According to a new paper published in the journal Nature, MIT researchers describe new aluminum-sulfur batteries that are made entirely of abundant and inexpensive materials and can be charged in less than a minute. “A new battery architecture that uses aluminum and sulfur as the two electrode materials, with a molten salt electrolyte between them, is described today in the journal Nature in a paper by MIT professor Donald Sadoway, along with 15 other MIT collaborators and to China, Canada, Kentucky and Tennessee,” according to MIT News. The caveat with this new kind of battery is that it requires a lot of molten salts that have to be “close to the boiling point of water.” From the report: In their experiments, the team showed that the battery cells can withstand hundreds of cycles at exceptionally high charging rates, with a projected cost per cell of about one-sixth that of comparable lithium-ion cells. They showed that the charging rate is highly dependent on the operating temperature, with 110 degrees Celsius (230 degrees Fahrenheit) showing a rate 25 times faster than 25 C (77 F). Surprisingly, molten salt, which the team chose as an electrolyte simply because of its low melting point, turned out to be an accidental advantage. One of the biggest problems in battery reliability is the formation of dendrites, which are narrow metal spikes that accumulate on one electrode and eventually grow across to contact the other electrode, causing a short circuit and reducing efficiency. But it is this salt that happens to prevent this failure very well. The chloroaluminate salt they chose “essentially killed those runaway dendrites and allowed for very fast charging,” Sadoway says. “We ran experiments at very high charging rates, charging in less than a minute, and we never lost any cells due to dendrite shorting.”

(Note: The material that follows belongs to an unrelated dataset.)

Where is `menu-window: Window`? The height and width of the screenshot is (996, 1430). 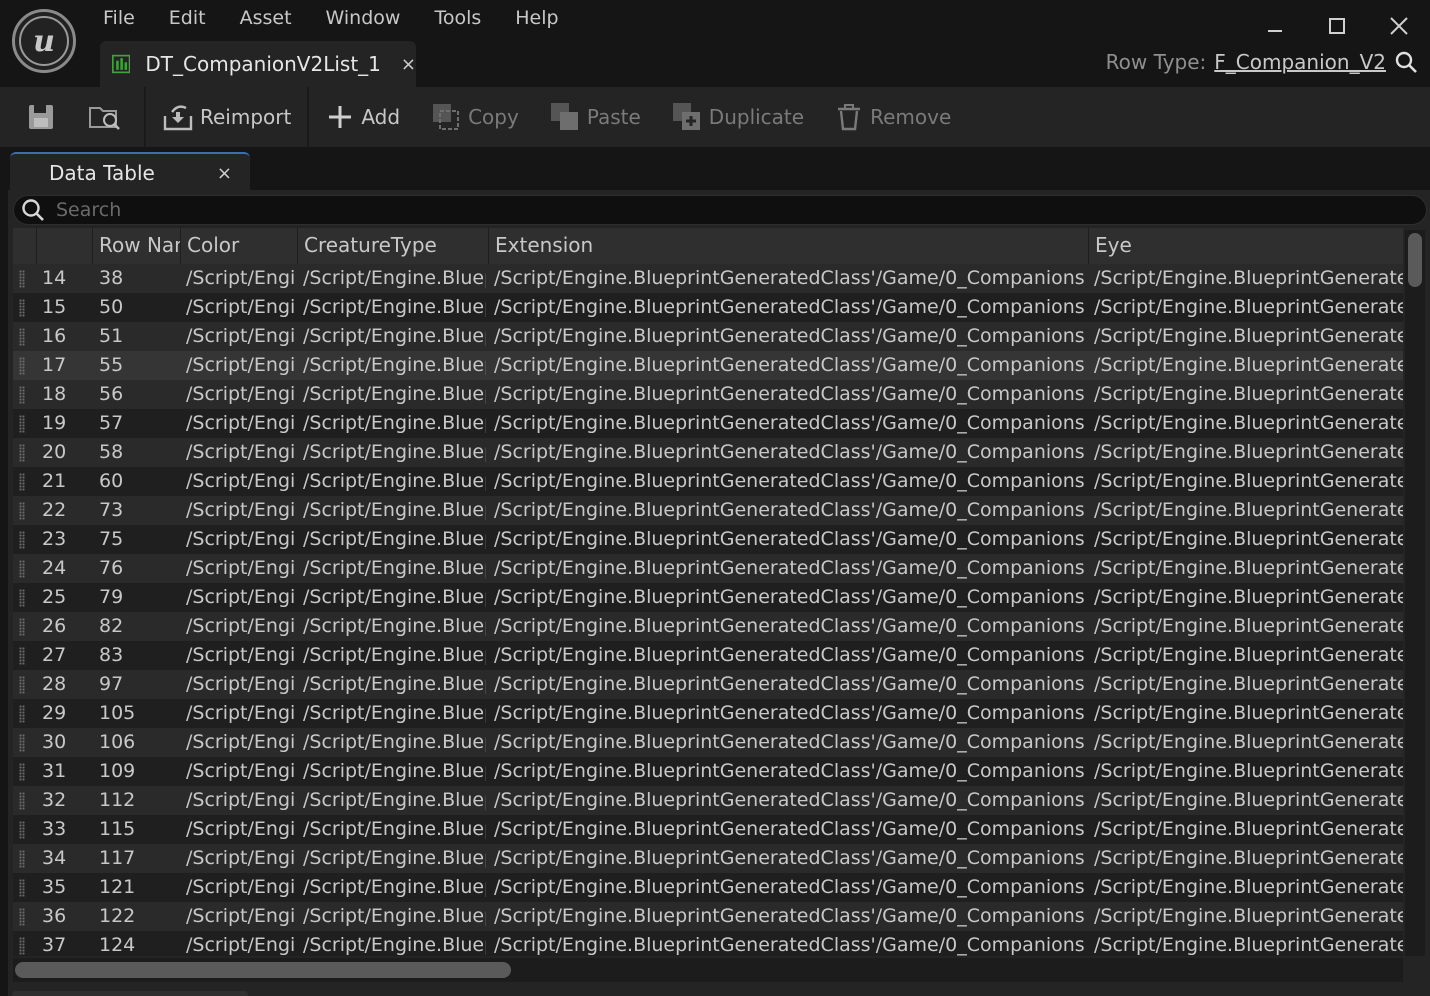
menu-window: Window is located at coordinates (364, 19).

Moreover, no external heat source is required to maintain the battery’s operating temperature. Heat is naturally produced electrochemically when charging and discharging a battery. “When you charge, you give off heat, and that keeps the salt from freezing. And then when you discharge, it also generates heat,” says Sadovey. For example, in a typical setup used for load balancing in a solar power plant, “you store electricity when the sun is shining, and then you withdraw electricity after dark, and you would do that every day. And this charge-idle-discharge-idle enough to generate enough heat to maintain the temperature.” This new battery lineup, he said, would be ideal for an installation the size needed to power a single home or small to medium-sized business, producing on the order of several tens of kilowatt-hours of capacity.

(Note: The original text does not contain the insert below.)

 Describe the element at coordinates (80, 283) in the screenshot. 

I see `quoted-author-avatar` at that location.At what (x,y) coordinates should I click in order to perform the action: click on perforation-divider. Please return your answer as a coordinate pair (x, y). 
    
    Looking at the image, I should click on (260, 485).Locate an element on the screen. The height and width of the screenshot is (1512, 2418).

For larger plants, ranging from tens to hundreds of megawatt-hours, other technologies may be more efficient, including the liquid-metal batteries Sadovay and his students developed several years ago, which served as the basis for Ambri, a company that hopes to deliver its the first products within the next year. Sadovei was recently awarded this year’s European Inventors Award for this invention. The smaller size of aluminum-sulfur batteries will also make them practical for use in, for example, charging stations for electric vehicles, Sadoway says. He notes that when electric vehicles become so common on the road that several cars want to charge at once, as is the case today with gasoline fuel pumps, “if you try to do that with batteries and you want fast charging, the amperage is just so high that we don’t have that much amperage in the line powering the facility.” So having a battery system like this to store energy and release it quickly when needed could eliminate the need to install expensive new power lines to service these chargers. “The first it’s up to the company to demonstrate that it works at scale,” Sadoway says, and then put it through a series of stress tests, including hundreds of charge cycles.
If you’re looking for details on how this new battery works, we encourage you to check out Ars Technica’s article here.